Even if you have changed your password after ward, if you don't pull this in (authenticated devices) they don't need to reaffirm Steam Guard.
Also they can use Email Verification if they have access to your email.
People who access your email usually enable IMAP, POP3 or simply enable a forwarding script to make sure the email server sends copies to their own email or server
... so even if you pulled Steam guard, if you didn't check your email settings, your email account could have forwarded the steam guard codes.
This is why Steam advises people to use their phone auth method, which is harder to obtain without your phone.
but anyway--- look into your email account settings and email settings and see if there is a leak somewhere there.
Link your Steam account to a hacker-infested Steam game server owned and operated by Valve, they said... it'll be fun, they said.
Both can compromise your account, not steal it. Hijackers make more money from breaking into the Federal Reserve, not Steam user accounts that focus on FREE games.

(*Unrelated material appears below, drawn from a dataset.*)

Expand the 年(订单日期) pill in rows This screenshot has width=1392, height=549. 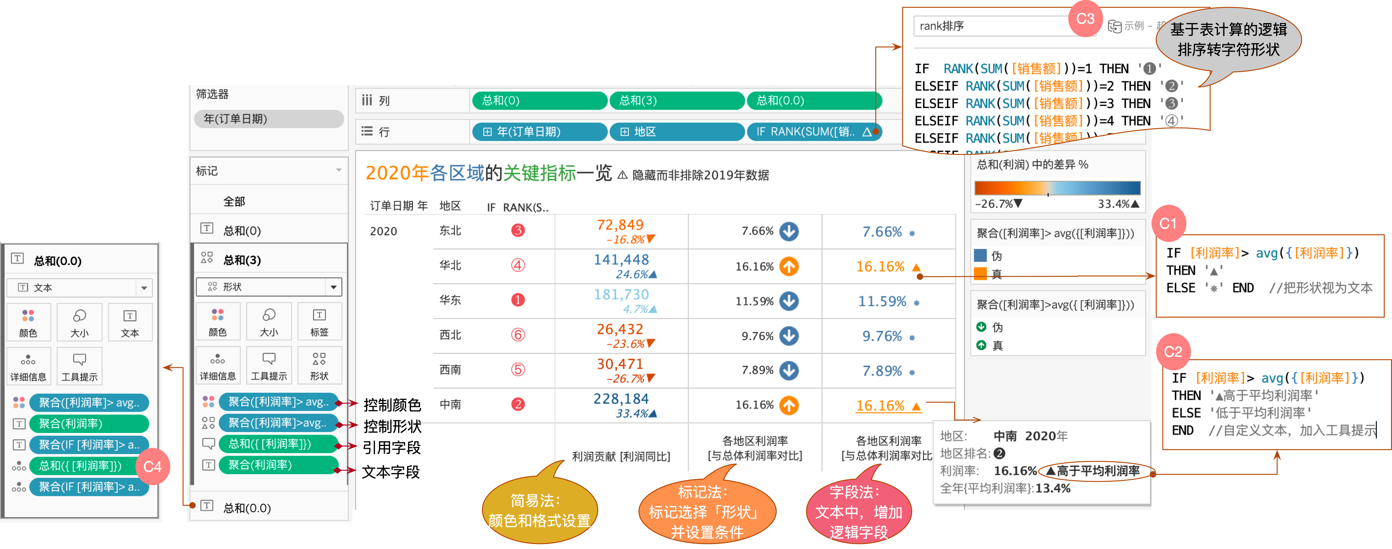tap(487, 132)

Okay, okay, checklist looks good so far...
There is no malware. You phished yourself by not authenticating the site before authenticating your account information to that site.
If you give them your login credentials, you've given them access to your entire account... not just Steam Guard. They can sell your CS2 NFT swag, post content on forums that could get you permabanned, even upload images that could get the FBI involved.

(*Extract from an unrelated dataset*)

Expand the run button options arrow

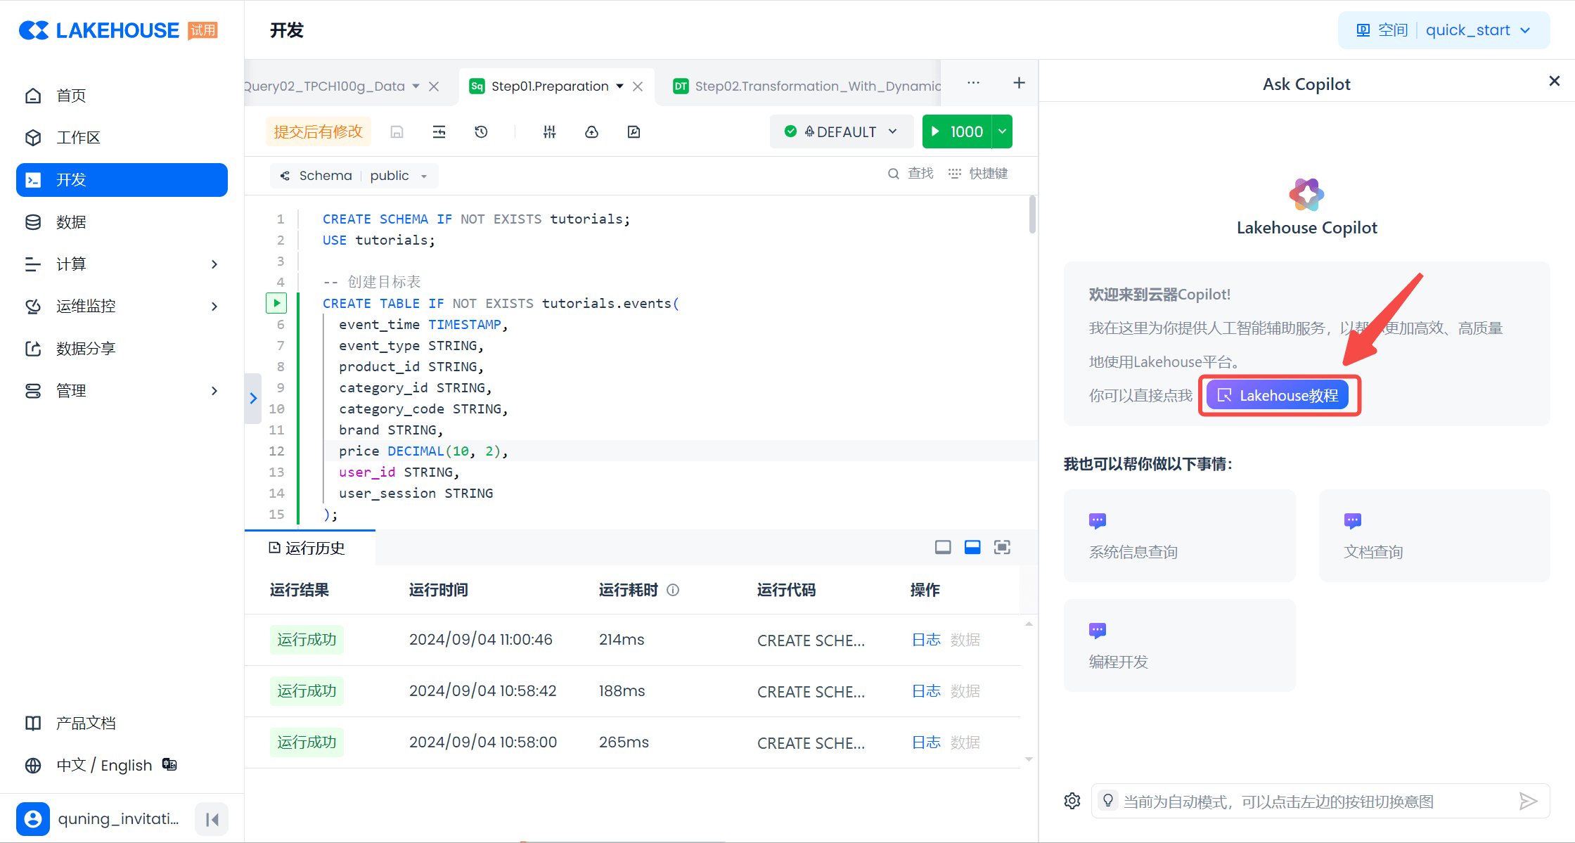[1003, 132]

YOU are responsible for YOUR Steam account, not Valve. Treat it with the same level of importance as the bank account you're using to buy CS2 NFT swag.
Yeah the email thing was really stupid. But what is the head scratch is that I used my phone for 2fa the whole time. And I thought even if my account got compromised, as long as 2fa is on my phone a scammer couldn't do anything and I would be notified if they changed the 2fa
A lot of people learned that lesson the hard way last year, after believing the same thing with Microsoft's authenticator app. The problem is that all online roads lead to Google, and Google has full legal immunity to continue allowing 2FA exploits by bad actors.
Valve can recommend using their Steam Authenticator app, but it's basically the same thing as trying to log into Steam using a third-party website. Keep it simple, the less parts you have in a machine the less likely something is going to fail.